聖書の預言の中でも、特に重要な預言が、人類救済に関わる「救い主の到来」に関するものであり、専門的には「メシア預言」とも言われる。メシアの初臨に関する100以上もの預言は、紀元一世紀のイエス・キリストに、全て成就した。そして、初臨のメシア預言における最高潮が、キリストの十字架~復活の奇跡だったのだ。

つまり、キリストの十字架~復活の出来事は、神の実在を示す奇跡というだけでなく、預言の成就という観点から見ても、神の絶対性・全能性に基づく約束の確かさを証明するものだったのだ。

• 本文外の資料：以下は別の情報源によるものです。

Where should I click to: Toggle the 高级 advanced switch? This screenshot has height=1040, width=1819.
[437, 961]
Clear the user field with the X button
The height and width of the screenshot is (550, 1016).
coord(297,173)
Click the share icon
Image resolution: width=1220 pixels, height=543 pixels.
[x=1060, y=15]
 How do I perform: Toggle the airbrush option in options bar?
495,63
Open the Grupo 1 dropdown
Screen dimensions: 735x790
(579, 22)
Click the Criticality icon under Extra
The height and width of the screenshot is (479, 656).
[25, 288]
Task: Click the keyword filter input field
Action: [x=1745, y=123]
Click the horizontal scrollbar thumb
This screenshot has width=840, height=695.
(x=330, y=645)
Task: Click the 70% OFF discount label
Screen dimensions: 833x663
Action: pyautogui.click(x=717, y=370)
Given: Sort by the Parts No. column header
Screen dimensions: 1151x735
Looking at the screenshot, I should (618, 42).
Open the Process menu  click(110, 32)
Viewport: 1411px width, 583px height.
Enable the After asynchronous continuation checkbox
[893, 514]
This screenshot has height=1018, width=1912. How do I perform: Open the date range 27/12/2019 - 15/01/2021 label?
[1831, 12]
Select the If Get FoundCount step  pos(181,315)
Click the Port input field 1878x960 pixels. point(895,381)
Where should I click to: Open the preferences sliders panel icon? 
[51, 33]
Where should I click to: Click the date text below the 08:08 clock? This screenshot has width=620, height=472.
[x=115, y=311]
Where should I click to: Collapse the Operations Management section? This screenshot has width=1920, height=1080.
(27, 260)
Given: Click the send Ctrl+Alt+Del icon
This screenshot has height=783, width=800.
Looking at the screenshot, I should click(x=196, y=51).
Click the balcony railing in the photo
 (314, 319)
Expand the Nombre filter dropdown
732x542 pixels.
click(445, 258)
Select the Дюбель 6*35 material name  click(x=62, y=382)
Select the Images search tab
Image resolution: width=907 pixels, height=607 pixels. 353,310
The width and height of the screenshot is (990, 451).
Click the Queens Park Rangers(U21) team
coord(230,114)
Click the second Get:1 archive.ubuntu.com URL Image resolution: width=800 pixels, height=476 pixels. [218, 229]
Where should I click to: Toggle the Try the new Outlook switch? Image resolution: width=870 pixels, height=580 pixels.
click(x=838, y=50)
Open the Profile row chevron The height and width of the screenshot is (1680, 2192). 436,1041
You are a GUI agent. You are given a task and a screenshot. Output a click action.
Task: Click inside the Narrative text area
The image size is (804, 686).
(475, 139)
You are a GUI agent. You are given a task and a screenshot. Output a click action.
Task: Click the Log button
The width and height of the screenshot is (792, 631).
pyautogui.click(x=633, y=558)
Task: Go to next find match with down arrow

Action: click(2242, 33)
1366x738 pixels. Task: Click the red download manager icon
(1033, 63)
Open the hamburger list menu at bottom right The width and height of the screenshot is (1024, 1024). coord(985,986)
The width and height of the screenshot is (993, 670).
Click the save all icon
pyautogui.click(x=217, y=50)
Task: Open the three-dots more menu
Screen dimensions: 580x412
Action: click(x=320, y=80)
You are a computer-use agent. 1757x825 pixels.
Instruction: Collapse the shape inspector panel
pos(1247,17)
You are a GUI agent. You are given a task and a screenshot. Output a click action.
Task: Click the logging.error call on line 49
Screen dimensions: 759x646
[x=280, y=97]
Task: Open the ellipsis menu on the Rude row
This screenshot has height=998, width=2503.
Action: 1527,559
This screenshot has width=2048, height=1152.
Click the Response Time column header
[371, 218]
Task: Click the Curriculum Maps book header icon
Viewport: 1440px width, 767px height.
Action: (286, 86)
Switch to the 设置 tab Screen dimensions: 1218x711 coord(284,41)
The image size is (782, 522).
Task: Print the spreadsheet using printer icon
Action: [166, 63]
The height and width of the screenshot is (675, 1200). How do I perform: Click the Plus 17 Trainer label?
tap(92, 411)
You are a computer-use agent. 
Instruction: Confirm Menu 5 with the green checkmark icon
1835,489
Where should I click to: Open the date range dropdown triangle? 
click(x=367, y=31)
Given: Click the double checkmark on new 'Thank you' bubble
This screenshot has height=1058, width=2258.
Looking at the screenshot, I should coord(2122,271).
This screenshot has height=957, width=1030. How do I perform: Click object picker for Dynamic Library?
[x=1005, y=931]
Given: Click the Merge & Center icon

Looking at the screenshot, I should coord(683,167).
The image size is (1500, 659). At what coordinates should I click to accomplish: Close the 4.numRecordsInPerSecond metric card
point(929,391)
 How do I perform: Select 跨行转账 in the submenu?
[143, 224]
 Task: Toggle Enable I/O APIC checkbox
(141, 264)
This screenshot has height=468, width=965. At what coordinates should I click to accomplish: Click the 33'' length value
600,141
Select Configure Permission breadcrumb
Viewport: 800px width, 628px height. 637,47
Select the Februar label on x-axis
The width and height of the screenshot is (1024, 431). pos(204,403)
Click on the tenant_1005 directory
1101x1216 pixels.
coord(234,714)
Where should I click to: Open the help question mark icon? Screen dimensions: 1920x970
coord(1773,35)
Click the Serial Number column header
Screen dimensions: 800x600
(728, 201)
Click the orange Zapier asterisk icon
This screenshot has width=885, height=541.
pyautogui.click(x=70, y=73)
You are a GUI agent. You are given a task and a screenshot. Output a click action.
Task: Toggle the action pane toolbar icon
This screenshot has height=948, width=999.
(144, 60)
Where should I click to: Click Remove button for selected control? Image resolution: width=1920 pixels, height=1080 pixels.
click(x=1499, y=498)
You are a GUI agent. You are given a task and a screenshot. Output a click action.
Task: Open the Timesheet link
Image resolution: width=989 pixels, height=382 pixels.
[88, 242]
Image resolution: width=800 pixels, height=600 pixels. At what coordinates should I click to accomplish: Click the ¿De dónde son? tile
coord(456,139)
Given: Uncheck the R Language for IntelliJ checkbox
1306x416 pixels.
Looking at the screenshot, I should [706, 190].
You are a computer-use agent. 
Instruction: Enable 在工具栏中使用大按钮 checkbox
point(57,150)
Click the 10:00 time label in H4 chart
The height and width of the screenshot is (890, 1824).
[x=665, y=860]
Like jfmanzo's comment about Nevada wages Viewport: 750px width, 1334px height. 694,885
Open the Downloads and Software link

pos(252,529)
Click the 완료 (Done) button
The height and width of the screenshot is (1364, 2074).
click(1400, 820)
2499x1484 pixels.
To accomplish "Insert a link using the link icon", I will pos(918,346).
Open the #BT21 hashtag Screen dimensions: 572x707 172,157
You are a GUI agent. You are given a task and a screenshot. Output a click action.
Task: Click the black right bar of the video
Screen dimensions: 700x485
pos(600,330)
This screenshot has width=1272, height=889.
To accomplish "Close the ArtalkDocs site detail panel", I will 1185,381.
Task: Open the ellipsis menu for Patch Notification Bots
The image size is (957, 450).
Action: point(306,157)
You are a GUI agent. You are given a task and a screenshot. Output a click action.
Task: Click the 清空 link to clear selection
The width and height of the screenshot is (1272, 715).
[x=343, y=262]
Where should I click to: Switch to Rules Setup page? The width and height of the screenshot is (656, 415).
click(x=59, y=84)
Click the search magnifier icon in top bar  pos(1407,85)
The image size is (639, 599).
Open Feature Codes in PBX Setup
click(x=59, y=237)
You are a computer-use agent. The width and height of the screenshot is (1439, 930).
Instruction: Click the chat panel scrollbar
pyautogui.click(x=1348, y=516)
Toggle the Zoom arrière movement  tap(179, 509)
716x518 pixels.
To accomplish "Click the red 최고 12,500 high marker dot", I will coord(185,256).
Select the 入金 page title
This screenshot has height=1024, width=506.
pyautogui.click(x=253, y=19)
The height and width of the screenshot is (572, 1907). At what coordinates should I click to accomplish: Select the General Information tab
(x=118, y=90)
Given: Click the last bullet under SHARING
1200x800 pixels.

メシア預言の成就については、以下の記事をお勧めする。

イエスは預言されていた救い主(メシア)なのか?(前編)
イエスは預言されていた救い主(メシア)なのか?(後編)

以上の理由から、聖書全体は全能の神の霊感を受けた啓示の書であり、万物の起源に関して、創造主による直接の証言が記されていると結論できるのだ。

まとめ

進化論と創造論の論争は、科学VS宗教ではなく、宗教VS宗教だと言える。なぜなら、双方の立場を隔てているものとは、歴史科学の理論を組み立てる前の「前提」(土台)であり、その前提とは、どちらの場合においても「信仰」だからだ。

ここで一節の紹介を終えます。